Dataset excerpts:
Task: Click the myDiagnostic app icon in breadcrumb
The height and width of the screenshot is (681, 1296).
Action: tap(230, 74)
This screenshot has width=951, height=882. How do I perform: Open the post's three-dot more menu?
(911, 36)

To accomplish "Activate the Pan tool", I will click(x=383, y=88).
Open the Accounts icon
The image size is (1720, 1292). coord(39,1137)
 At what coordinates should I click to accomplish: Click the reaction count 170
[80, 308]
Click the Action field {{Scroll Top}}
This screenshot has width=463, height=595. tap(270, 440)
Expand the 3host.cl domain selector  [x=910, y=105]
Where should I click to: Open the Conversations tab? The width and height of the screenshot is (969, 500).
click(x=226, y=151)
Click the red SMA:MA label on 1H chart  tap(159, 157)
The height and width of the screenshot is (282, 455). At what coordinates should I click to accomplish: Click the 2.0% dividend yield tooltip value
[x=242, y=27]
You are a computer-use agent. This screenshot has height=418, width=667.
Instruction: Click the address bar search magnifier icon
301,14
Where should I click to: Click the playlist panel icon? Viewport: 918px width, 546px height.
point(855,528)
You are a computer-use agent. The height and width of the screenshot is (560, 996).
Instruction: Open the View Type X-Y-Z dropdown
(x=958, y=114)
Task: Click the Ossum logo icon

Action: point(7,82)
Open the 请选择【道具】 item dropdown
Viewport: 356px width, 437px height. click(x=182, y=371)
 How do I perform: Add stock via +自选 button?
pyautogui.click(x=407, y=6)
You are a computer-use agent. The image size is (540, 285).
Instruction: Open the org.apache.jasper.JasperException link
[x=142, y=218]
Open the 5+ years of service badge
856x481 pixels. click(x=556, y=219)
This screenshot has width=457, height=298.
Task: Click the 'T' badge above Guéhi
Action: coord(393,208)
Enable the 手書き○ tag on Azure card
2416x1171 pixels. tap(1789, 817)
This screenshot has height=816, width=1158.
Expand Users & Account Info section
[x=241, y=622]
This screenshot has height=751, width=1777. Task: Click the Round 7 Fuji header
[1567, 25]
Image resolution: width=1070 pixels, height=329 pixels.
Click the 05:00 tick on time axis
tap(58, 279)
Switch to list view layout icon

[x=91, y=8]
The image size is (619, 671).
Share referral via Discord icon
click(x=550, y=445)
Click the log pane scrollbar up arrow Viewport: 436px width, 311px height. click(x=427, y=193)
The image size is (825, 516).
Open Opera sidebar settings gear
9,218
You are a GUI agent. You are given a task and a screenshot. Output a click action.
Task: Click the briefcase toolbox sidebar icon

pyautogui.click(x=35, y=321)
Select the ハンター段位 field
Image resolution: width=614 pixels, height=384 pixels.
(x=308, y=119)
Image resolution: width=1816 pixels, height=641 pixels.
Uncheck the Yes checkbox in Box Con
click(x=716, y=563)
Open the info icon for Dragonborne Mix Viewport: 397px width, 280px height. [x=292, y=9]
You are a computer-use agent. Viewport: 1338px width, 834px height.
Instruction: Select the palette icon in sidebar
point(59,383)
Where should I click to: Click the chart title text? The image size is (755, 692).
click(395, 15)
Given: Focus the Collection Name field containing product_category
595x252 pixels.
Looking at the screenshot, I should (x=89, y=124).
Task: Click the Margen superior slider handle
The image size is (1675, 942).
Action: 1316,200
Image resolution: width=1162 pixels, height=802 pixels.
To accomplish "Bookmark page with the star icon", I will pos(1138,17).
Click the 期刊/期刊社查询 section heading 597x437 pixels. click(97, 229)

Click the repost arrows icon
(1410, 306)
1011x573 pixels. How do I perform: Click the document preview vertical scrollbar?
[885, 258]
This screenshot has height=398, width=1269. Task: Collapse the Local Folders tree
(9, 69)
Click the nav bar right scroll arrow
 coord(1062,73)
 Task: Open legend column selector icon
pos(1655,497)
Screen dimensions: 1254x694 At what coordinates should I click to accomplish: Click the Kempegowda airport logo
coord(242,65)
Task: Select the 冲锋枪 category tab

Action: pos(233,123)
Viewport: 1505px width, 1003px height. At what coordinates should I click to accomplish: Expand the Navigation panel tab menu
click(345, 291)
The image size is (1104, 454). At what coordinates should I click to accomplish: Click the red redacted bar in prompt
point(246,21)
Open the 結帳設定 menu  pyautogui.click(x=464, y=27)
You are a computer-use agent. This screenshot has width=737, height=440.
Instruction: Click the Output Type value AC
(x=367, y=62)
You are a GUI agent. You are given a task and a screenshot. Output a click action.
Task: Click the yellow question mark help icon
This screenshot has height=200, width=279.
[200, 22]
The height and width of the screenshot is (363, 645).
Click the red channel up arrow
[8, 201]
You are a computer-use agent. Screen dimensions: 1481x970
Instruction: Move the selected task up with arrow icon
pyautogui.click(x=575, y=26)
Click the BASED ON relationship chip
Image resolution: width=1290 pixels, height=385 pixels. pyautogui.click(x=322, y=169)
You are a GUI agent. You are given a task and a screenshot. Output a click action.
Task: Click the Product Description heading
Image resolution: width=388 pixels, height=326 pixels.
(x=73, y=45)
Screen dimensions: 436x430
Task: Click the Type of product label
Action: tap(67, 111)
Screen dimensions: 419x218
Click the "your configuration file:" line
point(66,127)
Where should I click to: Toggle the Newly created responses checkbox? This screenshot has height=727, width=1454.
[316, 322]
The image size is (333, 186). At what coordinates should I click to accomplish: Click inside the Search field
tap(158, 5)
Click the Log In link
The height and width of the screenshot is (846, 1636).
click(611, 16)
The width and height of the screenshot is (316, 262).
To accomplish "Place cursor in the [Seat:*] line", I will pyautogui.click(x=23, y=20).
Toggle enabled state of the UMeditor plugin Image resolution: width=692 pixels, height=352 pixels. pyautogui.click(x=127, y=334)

Task to carry out: Reproduce all of the rows above verbatim, in their original order and without any changes.

Output of the exercise:
Task: Click the myDiagnostic app icon in breadcrumb
The height and width of the screenshot is (681, 1296).
Action: tap(230, 74)
This screenshot has width=951, height=882. How do I perform: Open the post's three-dot more menu?
(911, 36)

To accomplish "Activate the Pan tool", I will click(x=383, y=88).
Open the Accounts icon
The image size is (1720, 1292). coord(39,1137)
 At what coordinates should I click to accomplish: Click the reaction count 170
[80, 308]
Click the Action field {{Scroll Top}}
This screenshot has width=463, height=595. tap(270, 440)
Expand the 3host.cl domain selector  [x=910, y=105]
Where should I click to: Open the Conversations tab? The width and height of the screenshot is (969, 500).
click(x=226, y=151)
Click the red SMA:MA label on 1H chart  tap(159, 157)
The height and width of the screenshot is (282, 455). At what coordinates should I click to accomplish: Click the 2.0% dividend yield tooltip value
[x=242, y=27]
You are a computer-use agent. This screenshot has height=418, width=667.
Instruction: Click the address bar search magnifier icon
301,14
Where should I click to: Click the playlist panel icon? Viewport: 918px width, 546px height.
point(855,528)
You are a computer-use agent. The height and width of the screenshot is (560, 996).
Instruction: Open the View Type X-Y-Z dropdown
(x=958, y=114)
Task: Click the Ossum logo icon

Action: point(7,82)
Open the 请选择【道具】 item dropdown
Viewport: 356px width, 437px height. click(x=182, y=371)
 How do I perform: Add stock via +自选 button?
pyautogui.click(x=407, y=6)
You are a computer-use agent. The image size is (540, 285).
Instruction: Open the org.apache.jasper.JasperException link
[x=142, y=218]
Open the 5+ years of service badge
856x481 pixels. click(x=556, y=219)
This screenshot has width=457, height=298.
Task: Click the 'T' badge above Guéhi
Action: coord(393,208)
Enable the 手書き○ tag on Azure card
2416x1171 pixels. tap(1789, 817)
This screenshot has height=816, width=1158.
Expand Users & Account Info section
[x=241, y=622]
This screenshot has height=751, width=1777. Task: Click the Round 7 Fuji header
[1567, 25]
Image resolution: width=1070 pixels, height=329 pixels.
Click the 05:00 tick on time axis
tap(58, 279)
Switch to list view layout icon

[x=91, y=8]
The image size is (619, 671).
Share referral via Discord icon
click(x=550, y=445)
Click the log pane scrollbar up arrow Viewport: 436px width, 311px height. click(x=427, y=193)
The image size is (825, 516).
Open Opera sidebar settings gear
9,218
You are a GUI agent. You are given a task and a screenshot. Output a click action.
Task: Click the briefcase toolbox sidebar icon

pyautogui.click(x=35, y=321)
Select the ハンター段位 field
Image resolution: width=614 pixels, height=384 pixels.
(x=308, y=119)
Image resolution: width=1816 pixels, height=641 pixels.
Uncheck the Yes checkbox in Box Con
click(x=716, y=563)
Open the info icon for Dragonborne Mix Viewport: 397px width, 280px height. [x=292, y=9]
You are a computer-use agent. Viewport: 1338px width, 834px height.
Instruction: Select the palette icon in sidebar
point(59,383)
Where should I click to: Click the chart title text? The image size is (755, 692).
click(395, 15)
Given: Focus the Collection Name field containing product_category
595x252 pixels.
Looking at the screenshot, I should (x=89, y=124).
Task: Click the Margen superior slider handle
The image size is (1675, 942).
Action: 1316,200
Image resolution: width=1162 pixels, height=802 pixels.
To accomplish "Bookmark page with the star icon", I will pos(1138,17).
Click the 期刊/期刊社查询 section heading 597x437 pixels. click(97, 229)

Click the repost arrows icon
(1410, 306)
1011x573 pixels. How do I perform: Click the document preview vertical scrollbar?
[885, 258]
This screenshot has height=398, width=1269. Task: Collapse the Local Folders tree
(9, 69)
Click the nav bar right scroll arrow
 coord(1062,73)
 Task: Open legend column selector icon
pos(1655,497)
Screen dimensions: 1254x694 At what coordinates should I click to accomplish: Click the Kempegowda airport logo
coord(242,65)
Task: Select the 冲锋枪 category tab

Action: pos(233,123)
Viewport: 1505px width, 1003px height. At what coordinates should I click to accomplish: Expand the Navigation panel tab menu
click(345, 291)
The image size is (1104, 454). At what coordinates should I click to accomplish: Click the red redacted bar in prompt
point(246,21)
Open the 結帳設定 menu  pyautogui.click(x=464, y=27)
You are a computer-use agent. This screenshot has width=737, height=440.
Instruction: Click the Output Type value AC
(x=367, y=62)
You are a GUI agent. You are given a task and a screenshot. Output a click action.
Task: Click the yellow question mark help icon
This screenshot has height=200, width=279.
[200, 22]
The height and width of the screenshot is (363, 645).
Click the red channel up arrow
[8, 201]
You are a computer-use agent. Screen dimensions: 1481x970
Instruction: Move the selected task up with arrow icon
pyautogui.click(x=575, y=26)
Click the BASED ON relationship chip
Image resolution: width=1290 pixels, height=385 pixels. pyautogui.click(x=322, y=169)
You are a GUI agent. You are given a task and a screenshot. Output a click action.
Task: Click the Product Description heading
Image resolution: width=388 pixels, height=326 pixels.
(x=73, y=45)
Screen dimensions: 436x430
Task: Click the Type of product label
Action: tap(67, 111)
Screen dimensions: 419x218
Click the "your configuration file:" line
point(66,127)
Where should I click to: Toggle the Newly created responses checkbox? This screenshot has height=727, width=1454.
[316, 322]
The image size is (333, 186). At what coordinates should I click to accomplish: Click inside the Search field
tap(158, 5)
Click the Log In link
The height and width of the screenshot is (846, 1636).
click(611, 16)
The width and height of the screenshot is (316, 262).
To accomplish "Place cursor in the [Seat:*] line", I will pyautogui.click(x=23, y=20).
Toggle enabled state of the UMeditor plugin Image resolution: width=692 pixels, height=352 pixels. pyautogui.click(x=127, y=334)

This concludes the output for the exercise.